What I want to write about here is the factors that have caused us to need a carbon tax, the front runner being popular culture!

I know, it seems like an odd thing to deduce, but hear me out.

On the nights when I get home from work or being out with friends and my housemate is home before me, oftentimes I’ll walk into the apartment to be greeted by every light in the place blaring, the heater and TV on, and I wonder why my housemate feels the need to make our home look like it belongs in a decor magazine or, at the very least, a television show. But if you’re looking to television and movies to guide your lifestyle, no wonder Australia (not to mention America, the beacon of all things consumerist and anti-environmental) is up shit creek without a paddle.

Look at any major mainstream TV show or movie staged in an affluent location: every single light is on, adding to the unrealistic “ambiance” of the place. Below are just a few screenshot examples:

Charmed.

The Ugly Truth.

Sex & the City.

Scream.

Also, inhabitants of houses/apartments/sheds/any building one can reside in onscreen have a penchant for leaving their blinds open. This is a pet hate of mine and one I’ll never understand. Not only does it practically invite psycho killers into your home (okay, I’ve been watching too much Scream), but in winter, it completely undoes all the good work of your trusty little heater. (I see this not only in movies and TV, but in real life, too. My friend Katrina recounted to me how she once saw her neighbour walking around topless in her bedroom without the blinds drawn!)

And hard-yakka Aussies wonder why they’re being asked to fork out for a carbon tax.

Girl with a Satchel Erica Bartle put it well when she wrote that we’re “not so hard up, are we?” when it came to light that “the average Aussie household now has multiple computers, wireless broadband internet, a Nintendo Wii or similar game console and a plasma TV”. Also, how much are the media contributing to our carbon footprint when they’re firing up the chopper to get aerial views of Cate Blanchett’s eco-mansion whilst condemining her for deigning to support the tax. (I read this on The Drum  or The Punch or one of those sites, but can’t seem to find the link, sorry.)

Can you think of any other TV shows and movies that perpetuate this lights on = glamour at the expense of practicality and our carbon footprint?

Elsewhere: [Girl with a Satchel] “Carbon Cate” for T Magazines & the Prius Effect.

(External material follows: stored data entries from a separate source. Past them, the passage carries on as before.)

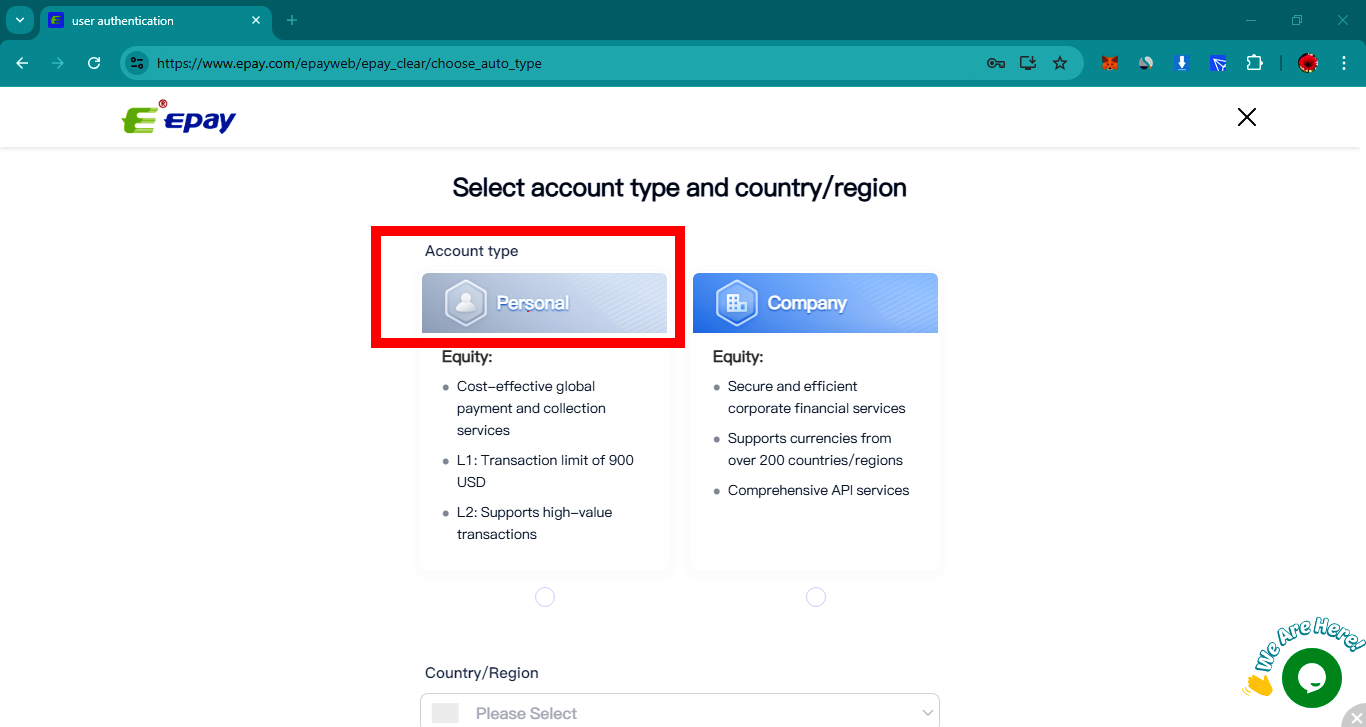Viewport: 1366px width, 727px height.
Task: Open Chrome three-dot menu
Action: (1343, 63)
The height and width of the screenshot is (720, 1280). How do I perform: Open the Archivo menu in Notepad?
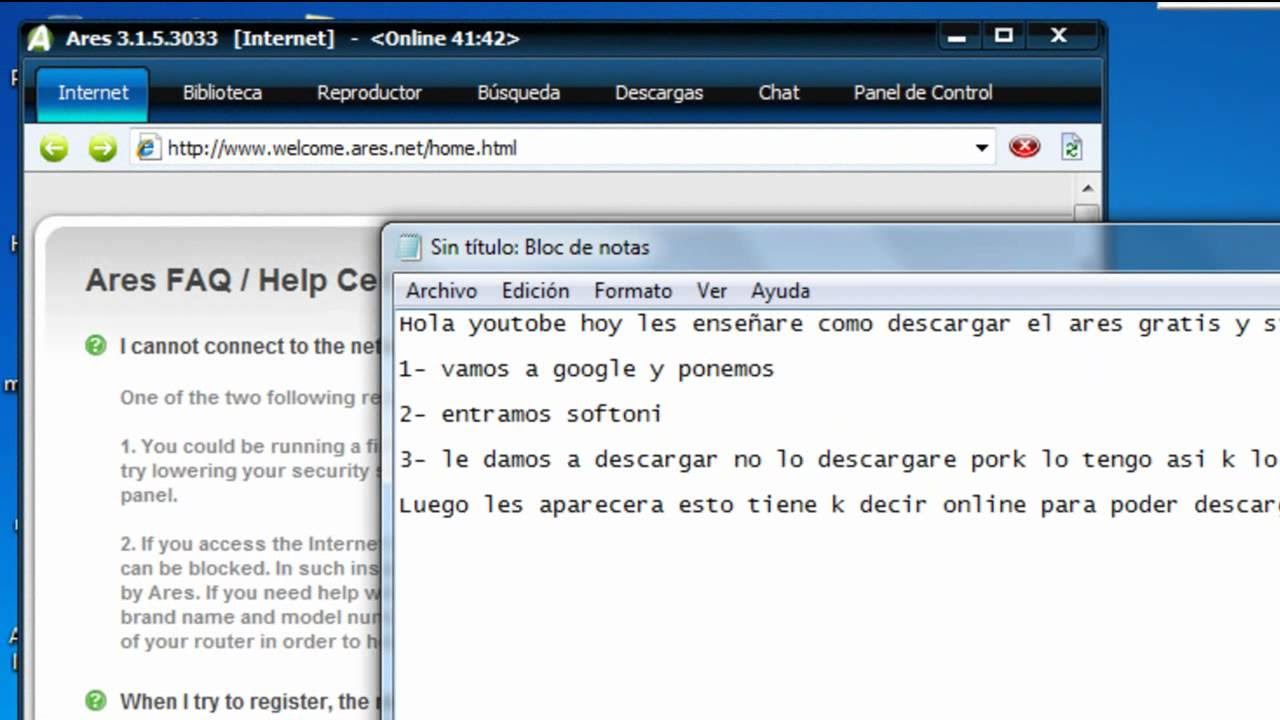tap(441, 291)
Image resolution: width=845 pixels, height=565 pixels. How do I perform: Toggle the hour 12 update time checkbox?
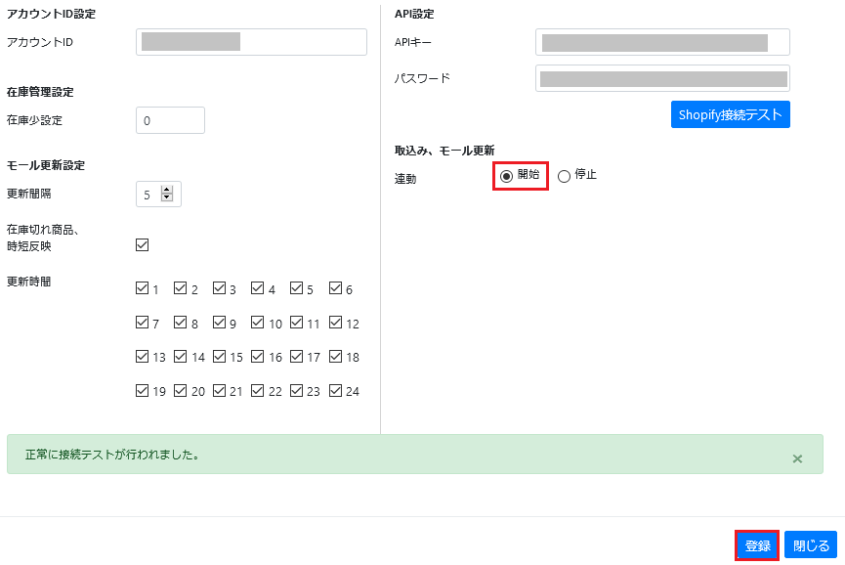(335, 322)

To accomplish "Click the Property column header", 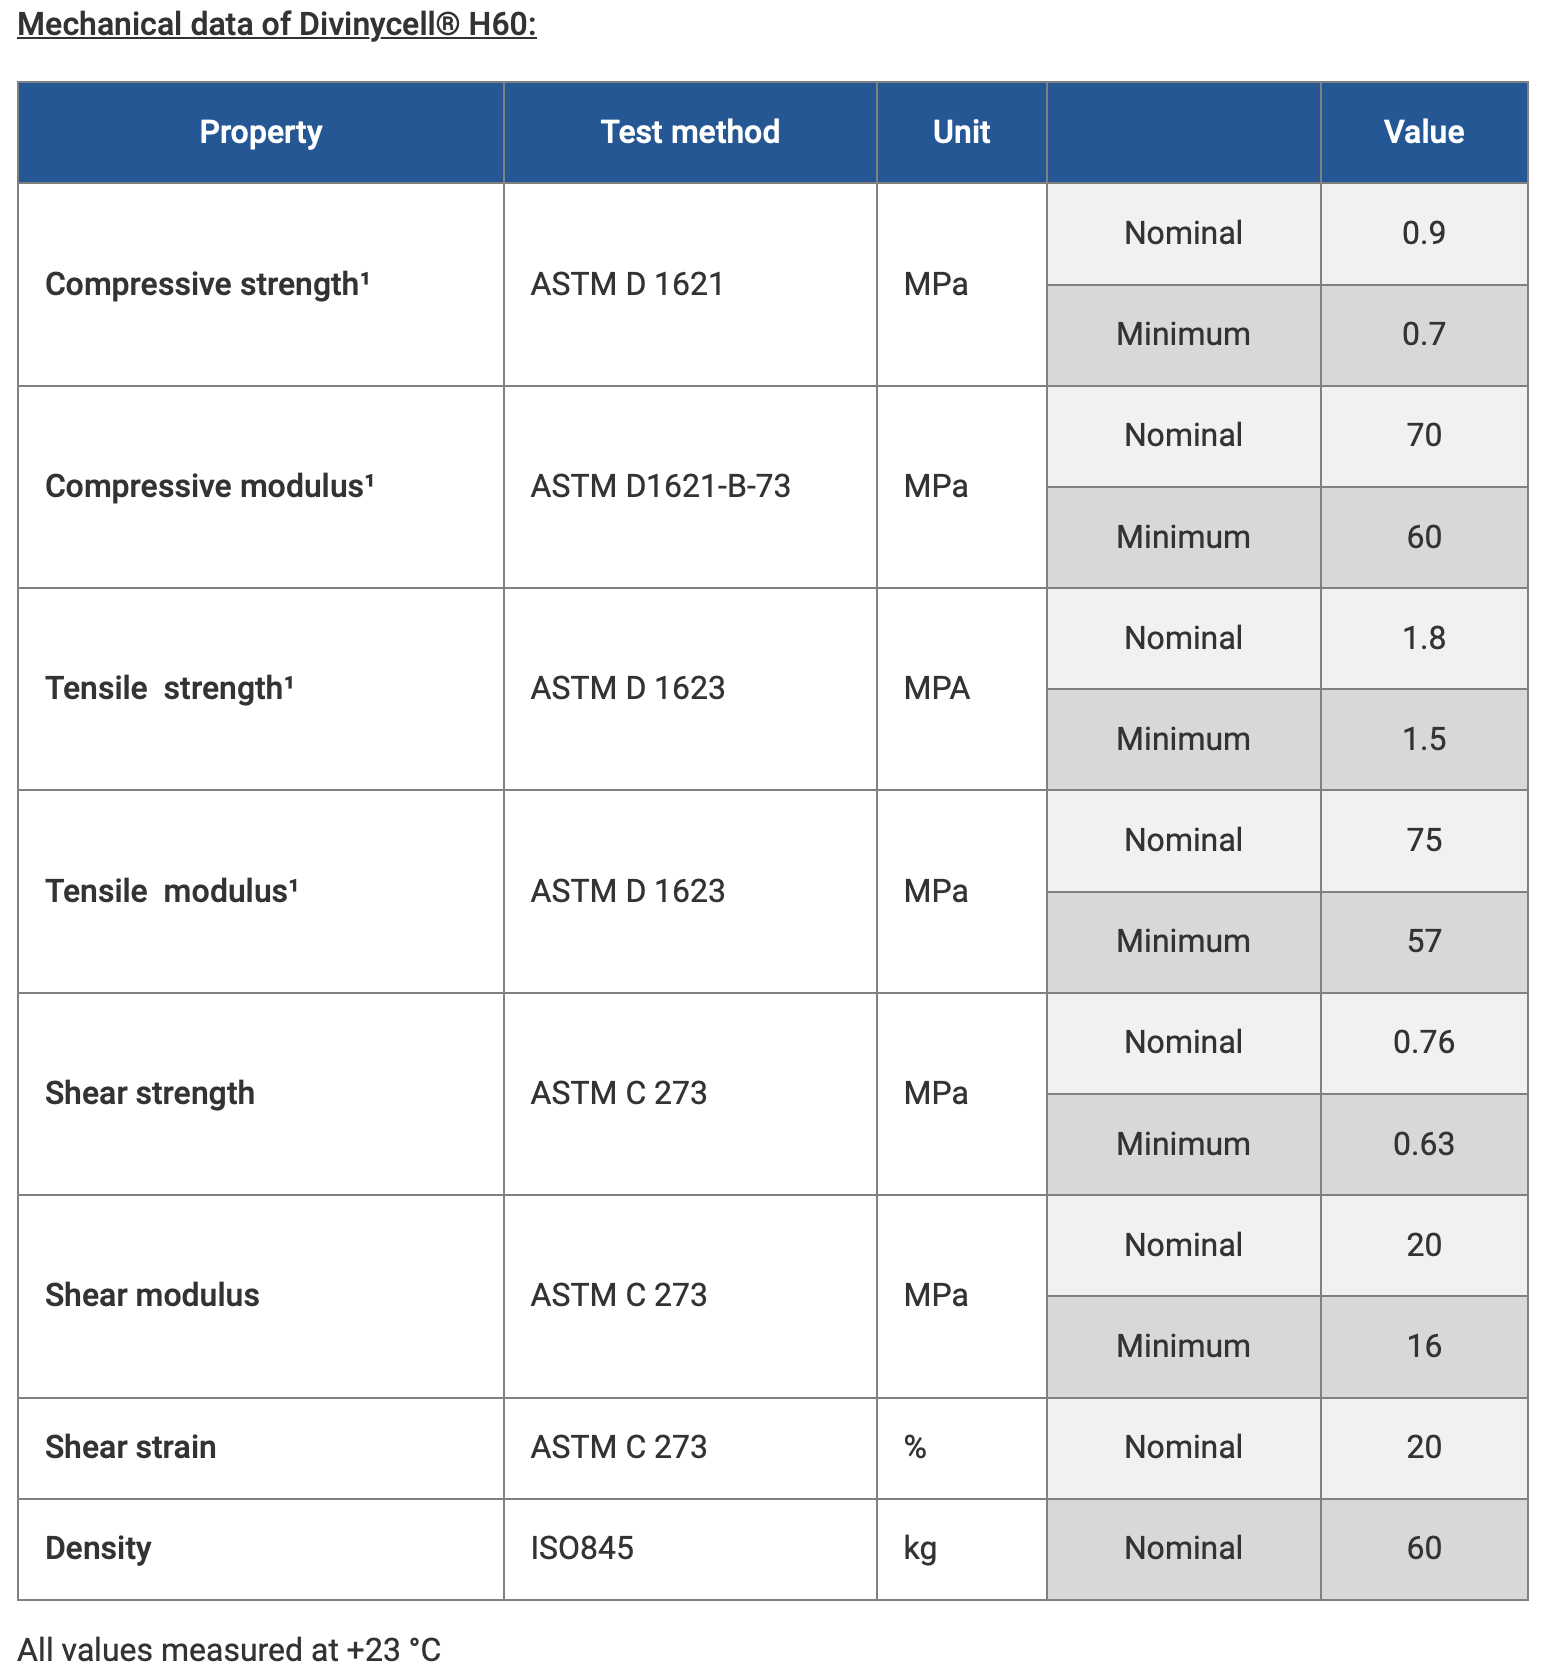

Images via YouTube, IMDb, Film in America.

3 thoughts on “In the News/Movies & TV: Does Pop Culture Glamourise Our Carbon Footprint?

  1. I never even thought about it but it’s true. No one on tv or film ever really has to turn a light on/off when they walk in/out of a room (unless it’s a horror film and they’re playing suspenseful music!) And I’m with you on the blinds thing. I close anything that can be closed. Blinds, windows, doors, lids! I do not want to see what my neighbours are doing. I do want to be as warm or cool as possible without wasting energy or walk around my room naked without my neighbours seeing me! I only ever have the one light on (back home it was a bedside lamp with a low wattage energy efficient globe) and maybe the tv or laptop (and often times my phone charging). I turn lights off when I leave rooms and only heat/cool rooms I am actually in or more often than not just open a window! Although I see the standard that television/film has set for us, I have always been more conscious of the impact I am making, moreso to the electricity bill, and thus my wallet, than to the environment. But still I have remained uneffected by my entertainment. And ecofriendly!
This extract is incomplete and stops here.